As their name implies, the Australian Terrier was developed in Australia, and they were bred to hunt and eradicate snakes and rodents. Australian Terriers were popular as watchdogs and companions. Today, the Australian Terrier dog breed we know still has those same characteristics. They are always a delightful companion, a ferocious earthdog competitor, and an obedience showman.
History of the Australian Terrier
Experts believe that the Australian Terrier’s ancestor is a dog breed known as the Rough-Coated Terrier. This said breed is related to the Scotch dog that came from Great Britain. Breed researchers agree that this the Scotch dog was crossed with other British Terriers that were imported to Australia, such as the precursor of the Skye, DandieDinmont Terrier, Black and Tan Terrier, as well as the Yorkshire. As a result, they got a tough and courageous Australian Terrier. During these times, European settlers in Australia faced a rough problem, and they needed a fearless and hard-working dog that could help them work even in different kinds of weather. This is why back then, they bred Australian Terriers to help them control and exterminate snakes nd rats in gold mines, sheep stations in the outback, and waterfronts. This dog breed was also used as shepherds, companions, and watchdogs to the people living in stressful outposts in Australia.
The Australian Terrier was the first native breed that was recognized in Australia. In 1868, this breed was first known as the Australian rough-coated Terrier. After 29 years, it was officially renamed as the Australian Terrier. This dog breed was imported in England by the British aristocracy and some members of the foreign service. In 1933, the Kennel Club in England finally recognized this breed was recognized by the Kennel Club in England. During the late 1940s, travelers and servicemen brought the Australian Terrier to the United States, where they debuted the breed in the Westminister Kennel Club show. A woman named Nell Fox of Pleasant Pastures Kennels, who also wrote the book called Australian Terrier helped bring recognition to the breed in the United States. Fox, who is a native of New Zealand, had been familiar with the Australian Terrier since her youth, and she has imported some of the first Australian Terriers in the United States. In 1960, the Australian Terrier was recognized by American Kennel Club.

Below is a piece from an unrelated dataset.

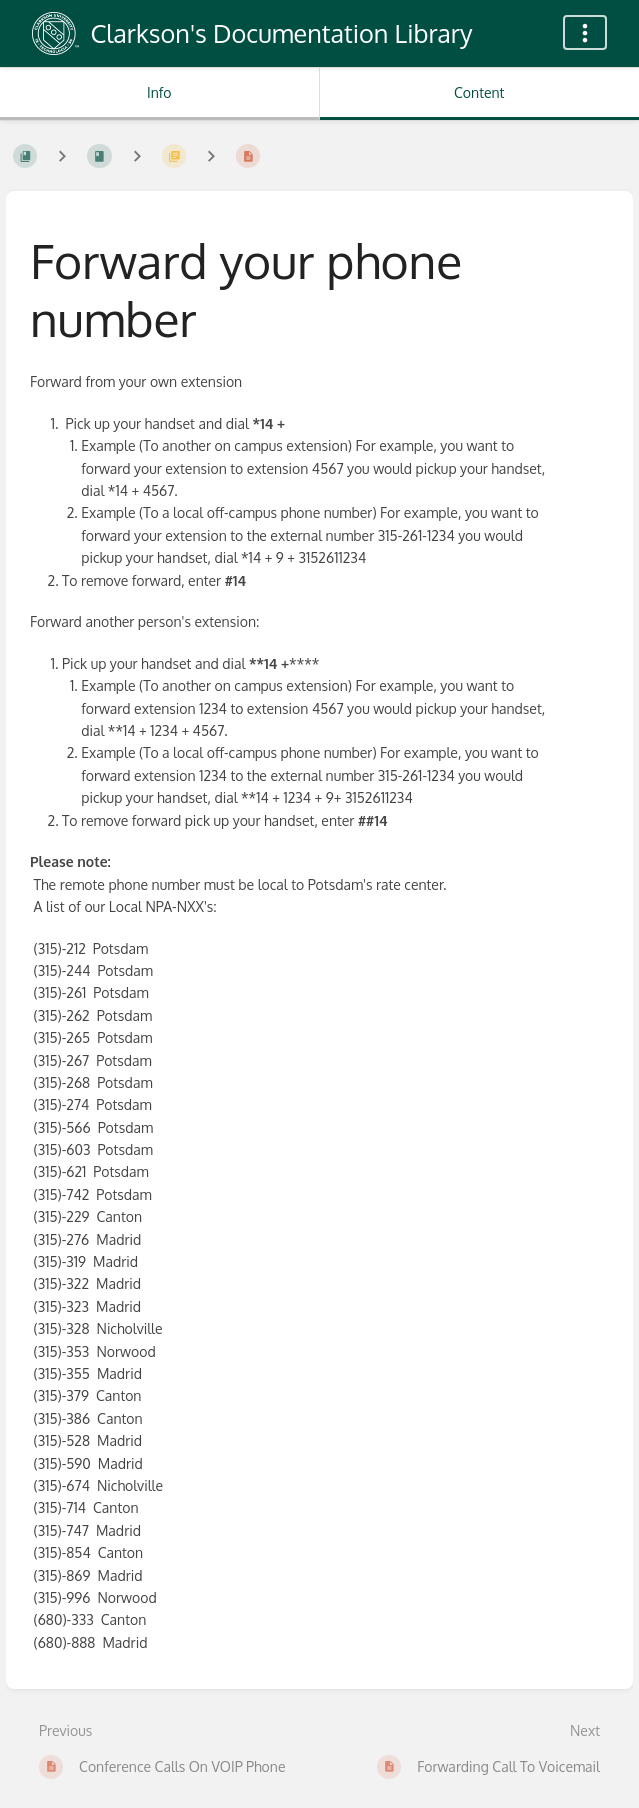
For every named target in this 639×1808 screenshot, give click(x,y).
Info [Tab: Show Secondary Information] (159, 92)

Characteristics of Australian Terriers
Height: 10-11 inches
Weight: 15-20 pounds
Life Expectancy: 11-15 years
Both male and female Australian Terrier can grow up to 10 to 11 inches tall and weigh about 14 to 16 pounds. The Australian Terrier is an upbeat and fun-loving dog breed who is a great companion for anyone or a family that is willing to share his energetic lifestyle. This breed is highly devoted to their owners, and they are the happiest when you make them part of your daily life. The Australian Terrier likes to be in the house following you room to room, playing with kids, or even racing you the front door whenever you greet a friend. Australian Terriers are clever, and they are easy to train just as long as you keep them busy and make sure that they are never bored.
Caring for Australian Terriers
The Australian Terrier enjoys the company of their human companions. They are best when they are living in the house, they should not be left on their own devices in the yard because they have the tendency to dig up like a gopher if they have the chance. If you’re going to let them out in a yard, you should supervise them closely. We suggest that you don’t leave them alone too long or they can be overcome by temptation and your pretty and tidy landscaping will be history. If you have a yard, it is best that you securely fence your backyard to match with the Australian Terrier’s behavior because they will chase and take off after any rat, rabbit, or rat they see if they are not supervised. Since all dogs in the Terrier group can be bossy and aggressive, especially when they are around other dogs, you need to train your Australian Terrier proper socialization. Always remember that Australian Terriers are fast learners, which is why it would be best if you don’t bore them by giving them the same lessons over and over again. Motivation is key when it comes to training Australian Terriers, and you should keep in mind that the task at hand must be challenging and fun for them. We suggest that you must offer them an irresistible incentive, such as toys, verbal praise, and of course, treats. Australian Terriers require plenty of exercises every day, such as taking them several brisk walks or playing fetch.